__EXERCISE__:
Wherever the word "link" shows up in the data, report the line it sits in.
== EXTRACTED RECORDS
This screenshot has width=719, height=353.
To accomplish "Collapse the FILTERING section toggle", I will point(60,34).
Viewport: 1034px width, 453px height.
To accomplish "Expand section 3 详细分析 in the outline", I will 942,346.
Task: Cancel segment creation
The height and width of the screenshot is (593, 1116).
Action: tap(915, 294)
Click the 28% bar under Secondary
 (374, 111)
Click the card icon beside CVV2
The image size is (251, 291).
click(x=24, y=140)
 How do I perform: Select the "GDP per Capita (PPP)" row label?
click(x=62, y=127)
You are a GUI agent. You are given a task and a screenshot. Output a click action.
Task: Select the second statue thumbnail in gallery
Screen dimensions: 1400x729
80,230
====
== EXTRACTED RECORDS
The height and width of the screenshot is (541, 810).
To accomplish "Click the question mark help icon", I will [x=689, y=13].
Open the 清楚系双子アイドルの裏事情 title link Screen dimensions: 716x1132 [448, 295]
====
== EXTRACTED RECORDS
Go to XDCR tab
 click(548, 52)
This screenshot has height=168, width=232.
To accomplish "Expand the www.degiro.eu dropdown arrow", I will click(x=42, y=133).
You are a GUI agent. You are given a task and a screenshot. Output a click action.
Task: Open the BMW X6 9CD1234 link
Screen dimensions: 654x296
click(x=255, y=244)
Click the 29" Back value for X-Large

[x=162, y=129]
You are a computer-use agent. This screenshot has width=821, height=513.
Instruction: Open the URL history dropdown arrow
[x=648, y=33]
====
__TASK RESPONSE__:
Open the 清楚系双子アイドルの裏事情 title link Screen dimensions: 716x1132 [448, 295]
Task: Open the BMW X6 9CD1234 link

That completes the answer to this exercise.